Records provided –
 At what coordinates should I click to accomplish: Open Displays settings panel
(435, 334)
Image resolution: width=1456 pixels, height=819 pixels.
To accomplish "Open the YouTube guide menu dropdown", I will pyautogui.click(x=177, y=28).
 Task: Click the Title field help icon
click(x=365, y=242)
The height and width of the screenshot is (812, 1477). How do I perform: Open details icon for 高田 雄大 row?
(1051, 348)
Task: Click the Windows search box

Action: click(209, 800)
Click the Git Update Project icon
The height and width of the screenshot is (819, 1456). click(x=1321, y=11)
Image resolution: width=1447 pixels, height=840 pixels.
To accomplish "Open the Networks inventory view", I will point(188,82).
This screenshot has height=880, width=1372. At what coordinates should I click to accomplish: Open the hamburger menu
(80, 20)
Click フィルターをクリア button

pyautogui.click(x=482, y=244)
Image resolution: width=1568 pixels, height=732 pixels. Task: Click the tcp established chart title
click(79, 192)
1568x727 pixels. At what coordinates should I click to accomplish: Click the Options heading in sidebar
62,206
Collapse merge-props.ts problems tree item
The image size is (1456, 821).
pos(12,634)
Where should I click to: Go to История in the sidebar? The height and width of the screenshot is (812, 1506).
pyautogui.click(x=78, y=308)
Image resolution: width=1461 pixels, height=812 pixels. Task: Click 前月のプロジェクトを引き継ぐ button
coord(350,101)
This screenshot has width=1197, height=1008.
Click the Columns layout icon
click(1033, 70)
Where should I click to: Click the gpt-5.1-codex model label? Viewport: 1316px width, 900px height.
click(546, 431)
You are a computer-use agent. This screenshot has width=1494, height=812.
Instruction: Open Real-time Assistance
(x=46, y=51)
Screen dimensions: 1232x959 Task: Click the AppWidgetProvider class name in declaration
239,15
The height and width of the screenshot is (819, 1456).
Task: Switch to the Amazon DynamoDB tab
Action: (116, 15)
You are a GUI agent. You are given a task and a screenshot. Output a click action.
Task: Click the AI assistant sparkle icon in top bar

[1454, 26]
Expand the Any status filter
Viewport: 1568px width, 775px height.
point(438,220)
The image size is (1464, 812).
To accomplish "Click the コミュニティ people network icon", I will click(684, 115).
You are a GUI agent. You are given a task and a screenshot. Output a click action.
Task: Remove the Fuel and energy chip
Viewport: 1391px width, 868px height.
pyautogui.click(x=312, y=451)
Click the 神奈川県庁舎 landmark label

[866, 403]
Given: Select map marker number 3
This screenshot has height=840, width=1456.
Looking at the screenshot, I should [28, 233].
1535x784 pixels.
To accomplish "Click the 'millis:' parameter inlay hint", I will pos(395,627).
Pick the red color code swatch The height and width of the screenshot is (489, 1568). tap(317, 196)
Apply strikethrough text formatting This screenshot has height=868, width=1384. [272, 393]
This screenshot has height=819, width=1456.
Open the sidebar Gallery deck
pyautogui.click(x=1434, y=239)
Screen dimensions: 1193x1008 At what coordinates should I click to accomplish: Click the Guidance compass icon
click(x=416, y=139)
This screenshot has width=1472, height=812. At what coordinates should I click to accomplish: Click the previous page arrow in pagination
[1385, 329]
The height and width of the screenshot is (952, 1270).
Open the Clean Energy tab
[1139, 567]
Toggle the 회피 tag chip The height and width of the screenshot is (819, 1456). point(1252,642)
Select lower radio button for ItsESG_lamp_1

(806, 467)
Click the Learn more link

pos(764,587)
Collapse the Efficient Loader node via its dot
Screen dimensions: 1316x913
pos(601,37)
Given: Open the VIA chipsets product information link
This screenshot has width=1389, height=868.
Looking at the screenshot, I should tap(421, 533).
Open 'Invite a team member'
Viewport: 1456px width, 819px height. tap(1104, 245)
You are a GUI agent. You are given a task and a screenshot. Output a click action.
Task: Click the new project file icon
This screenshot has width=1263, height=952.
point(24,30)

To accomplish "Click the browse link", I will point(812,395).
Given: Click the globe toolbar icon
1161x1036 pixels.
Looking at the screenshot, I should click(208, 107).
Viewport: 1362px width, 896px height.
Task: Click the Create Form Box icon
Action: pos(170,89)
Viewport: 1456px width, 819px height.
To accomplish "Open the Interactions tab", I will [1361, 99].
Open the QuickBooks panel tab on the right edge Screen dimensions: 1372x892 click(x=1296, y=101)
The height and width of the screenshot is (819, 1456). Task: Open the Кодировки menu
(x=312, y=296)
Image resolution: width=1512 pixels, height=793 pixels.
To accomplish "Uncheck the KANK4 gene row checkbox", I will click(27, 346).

Your objective –
Among the lines above, repeat exactly those from the line with "The height and width of the screenshot is (812, 1477)." to the line with "Image resolution: width=1447", counting both ends.

Response area –
The height and width of the screenshot is (812, 1477). How do I perform: Open details icon for 高田 雄大 row?
(1051, 348)
Task: Click the Windows search box

Action: click(209, 800)
Click the Git Update Project icon
The height and width of the screenshot is (819, 1456). click(x=1321, y=11)
Image resolution: width=1447 pixels, height=840 pixels.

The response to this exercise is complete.